Rye Country Day Boys’ Hockey
Wildcats Beat Rye, Then Lose to Top-Ranked Suffern in OT
By Mitch Silver
What was it that Jim McKay used to say on ABC’s Wide World of Sports? Something about the thrill of victory, the agony of defeat. The Rye Country Day Wildcats know what he was talking about after a crazy MLK holiday weekend which may be listed on betting sites such as 카지노 사이트. They won a huge rivalry game at home Friday and then lost a heartbreaker two days later in OT against Suffern, Section 1’s most dominant team.
The weekend began with Head Coach Brett Farson’s crew taking on cross-city rival Rye High in front of the biggest home crowd of the year. While it’s a down year for the 3-9-1 Garnets, everybody gets up for these neighborhood matchups. And with everyone cheering for “Rye,” it got a little confusing as well.
Still, when the Wildcats went up early on a couple of scores by senior winger Josh Cohen, set up by fellow co-captain and winger Jack Kissell, it was only natural that the Garnets would come back to tie on goals by Danny Fitzgibbons and Sasha Vasyuta.
Halfway through the second period, the Kissell-Cohen combo struck again with another one-two punch. Cohen held the puck in the corner, drawing the defense to him, before zipping a pass to Kissell, who was standing on the doorstep for a tap-in. Half a minute later, Kissell found Cohen in the slot. Score: 4-2.
Kissell (24) scores his second goal without even looking
But the Garnets weren’t going down without a fight, and Vasyuta scored his second goal of the game. Then Kissell pounced on a Rye High turnover with a minute left in the period to restore the two-goal difference, 5-3.
The third and final stanza was a hard-hitting, furious up-and-down affair with several 3-on-2 breaks for each side. But neither goalie gave an inch: Patrick Myers had 23 saves for the visitors while ninth-grader Ian Tumm stopped 23 shots for the Wildcats.
Then, with 90 seconds to go, Rye Head Coach Peter Thomas pulled his netminder to put on an extra attacker. During the timeouts that followed, Coach Farson reminded his team to “keep everything in front of you.” And, if the opportunity presented itself, to take a shot at the open net on the other end. “After all,” he said later, “we were up by two. We could afford to take an icing if we had to.”
They didn’t have to. Junior defenseman Will Massaro won the puck with under a minute to go in the game and sent one sailing from his own face-off circle toward the Garnets’ cage. It missed by an inch, clanging off the post. Forty seconds later, it was déjà vu all over again, as Yogi Berra once said. Massaro had the puck on his stick, took aim, and sent a 90-foot shot toward Rye’s still-undefended net. This time, it nestled in the twine. Final score: Wildcats 6, Garnets 3.
If the locals played a good game against Rye, they played a great one Monday evening against Suffern on the Mounties’ Sport-O-Rama ice across the river in Monsey. After falling a couple of goals behind, that ice began to tilt in the Wildcats’ favor. Sophomore center Charlie Keating made it 2-1 when he cleaned up a rebound with under a minute to play in the opening period. He scored again with six minutes gone in the second, and then junior Liam McLane gave the Wildcats a 3-2 edge five and a half minutes later.

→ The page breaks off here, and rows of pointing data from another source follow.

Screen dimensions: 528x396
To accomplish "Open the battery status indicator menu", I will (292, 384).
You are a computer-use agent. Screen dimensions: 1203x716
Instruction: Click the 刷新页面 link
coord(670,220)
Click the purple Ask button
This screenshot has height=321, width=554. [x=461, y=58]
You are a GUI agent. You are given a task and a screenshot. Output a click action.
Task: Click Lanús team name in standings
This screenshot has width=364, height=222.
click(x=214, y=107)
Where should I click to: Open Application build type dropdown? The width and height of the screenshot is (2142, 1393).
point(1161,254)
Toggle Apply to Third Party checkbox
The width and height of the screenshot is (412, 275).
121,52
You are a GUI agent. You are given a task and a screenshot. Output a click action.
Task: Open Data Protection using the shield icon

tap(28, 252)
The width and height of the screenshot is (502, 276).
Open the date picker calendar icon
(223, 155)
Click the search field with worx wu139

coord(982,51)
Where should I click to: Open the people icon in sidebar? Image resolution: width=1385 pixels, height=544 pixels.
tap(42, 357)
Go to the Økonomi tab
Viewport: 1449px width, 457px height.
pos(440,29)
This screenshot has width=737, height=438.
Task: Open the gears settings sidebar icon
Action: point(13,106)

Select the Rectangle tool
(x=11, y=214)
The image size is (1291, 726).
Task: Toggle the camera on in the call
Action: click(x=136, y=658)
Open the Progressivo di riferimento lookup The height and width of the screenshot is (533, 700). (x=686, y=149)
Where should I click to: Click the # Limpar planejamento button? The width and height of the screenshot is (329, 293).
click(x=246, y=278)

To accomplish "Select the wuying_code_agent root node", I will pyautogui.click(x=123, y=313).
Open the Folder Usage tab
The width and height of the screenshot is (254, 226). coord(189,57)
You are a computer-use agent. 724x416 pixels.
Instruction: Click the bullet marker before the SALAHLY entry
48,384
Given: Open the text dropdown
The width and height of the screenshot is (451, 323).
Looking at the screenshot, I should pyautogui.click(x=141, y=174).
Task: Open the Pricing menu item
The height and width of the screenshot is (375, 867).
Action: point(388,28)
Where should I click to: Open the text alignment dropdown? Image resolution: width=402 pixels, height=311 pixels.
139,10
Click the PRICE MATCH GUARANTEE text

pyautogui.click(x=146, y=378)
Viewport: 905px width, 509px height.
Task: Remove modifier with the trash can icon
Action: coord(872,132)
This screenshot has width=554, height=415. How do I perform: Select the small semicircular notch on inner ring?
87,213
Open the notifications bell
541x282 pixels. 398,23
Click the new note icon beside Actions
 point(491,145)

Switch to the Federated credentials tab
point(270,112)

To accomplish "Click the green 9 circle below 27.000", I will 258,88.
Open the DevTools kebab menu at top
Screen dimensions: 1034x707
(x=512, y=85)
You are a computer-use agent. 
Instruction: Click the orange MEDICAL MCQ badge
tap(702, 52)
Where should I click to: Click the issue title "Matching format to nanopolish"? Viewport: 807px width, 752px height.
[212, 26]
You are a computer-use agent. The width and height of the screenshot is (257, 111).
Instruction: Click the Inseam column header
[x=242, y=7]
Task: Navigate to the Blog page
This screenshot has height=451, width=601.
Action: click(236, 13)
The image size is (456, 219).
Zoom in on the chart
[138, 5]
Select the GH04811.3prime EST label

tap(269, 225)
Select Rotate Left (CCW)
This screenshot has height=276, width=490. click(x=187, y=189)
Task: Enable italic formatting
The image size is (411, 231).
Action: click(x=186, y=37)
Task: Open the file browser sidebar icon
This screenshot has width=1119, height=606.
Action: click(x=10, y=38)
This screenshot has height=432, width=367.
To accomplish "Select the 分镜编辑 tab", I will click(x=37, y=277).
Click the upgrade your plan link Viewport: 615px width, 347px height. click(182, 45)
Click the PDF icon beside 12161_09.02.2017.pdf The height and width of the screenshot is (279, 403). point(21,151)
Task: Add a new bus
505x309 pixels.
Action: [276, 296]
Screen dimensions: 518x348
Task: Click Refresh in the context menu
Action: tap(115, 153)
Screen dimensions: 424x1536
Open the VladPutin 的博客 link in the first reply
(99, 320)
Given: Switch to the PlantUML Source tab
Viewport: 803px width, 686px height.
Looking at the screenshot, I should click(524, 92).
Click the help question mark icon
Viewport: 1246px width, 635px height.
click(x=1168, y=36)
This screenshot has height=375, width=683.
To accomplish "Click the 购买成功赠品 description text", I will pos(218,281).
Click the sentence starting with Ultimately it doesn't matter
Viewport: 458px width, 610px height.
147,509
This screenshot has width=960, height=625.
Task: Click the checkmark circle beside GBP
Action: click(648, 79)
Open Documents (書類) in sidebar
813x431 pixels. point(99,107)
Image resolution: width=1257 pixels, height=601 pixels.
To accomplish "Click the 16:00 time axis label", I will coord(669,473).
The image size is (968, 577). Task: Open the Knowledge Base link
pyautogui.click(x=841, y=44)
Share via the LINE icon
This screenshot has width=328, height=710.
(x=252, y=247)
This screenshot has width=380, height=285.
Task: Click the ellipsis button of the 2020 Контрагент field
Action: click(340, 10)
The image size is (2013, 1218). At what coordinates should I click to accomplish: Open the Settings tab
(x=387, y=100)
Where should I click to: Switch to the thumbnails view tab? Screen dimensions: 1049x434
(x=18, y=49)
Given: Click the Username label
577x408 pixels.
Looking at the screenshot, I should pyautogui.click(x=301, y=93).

Suffern’s Max Werfel netted the equalizer with 11:21 to go in the third. The score stayed that way to the end of regulation and all but the final 29 seconds of overtime. This is where we yield the floor to our good friends from The Journal News and the video they grabbed of the game’s turning point.
First, paste in this ridiculously long link to the video at https://www.lohud.com/ story/sports/high-school/ice-hockey/2019/01/21/hockey-scoreboard-january-21/2641580002
or go to @LoHudHockey on Twitter. Then watch Suffern captain Kyle Foresta break in on goal. Though two Wildcats harry him from either side, he gets off a shot that is turned aside. But…
aha!…the ref closest to the play called it interference on Rye Country Day, and awarded Foresta a penalty shot. Which he converted. Final score: Suffern 4, Wildcats 3.
A flagrant example of “home cooking” on the ref’s part? Mike Dougherty of The Journal News posted this along with the video clip: “Here’s the call that got Suffern a penalty shot. Not great camerawork, but do you see an infraction?”
This reporter has been a hockey fan since the bad old days when Nedicks sponsored the Rangers. Translation for young fans: A long time. That penalty shot was the most ridiculous call I’ve ever seen.
In any case, Coach Farson was gracious in defeat. “It was great to see our squad get out there and take on the best competition in the area. Our kids should be proud of the effort they put forth to come from behind and battle all the way through overtime. t was an exciting back and forth high school hockey game, and the final result was difficult, but leaves us hungry to compete at full throttle down the stretch.”
Expect the Wildcats to play full throttle Friday at home against King. Puck drops at 4:45 p.m.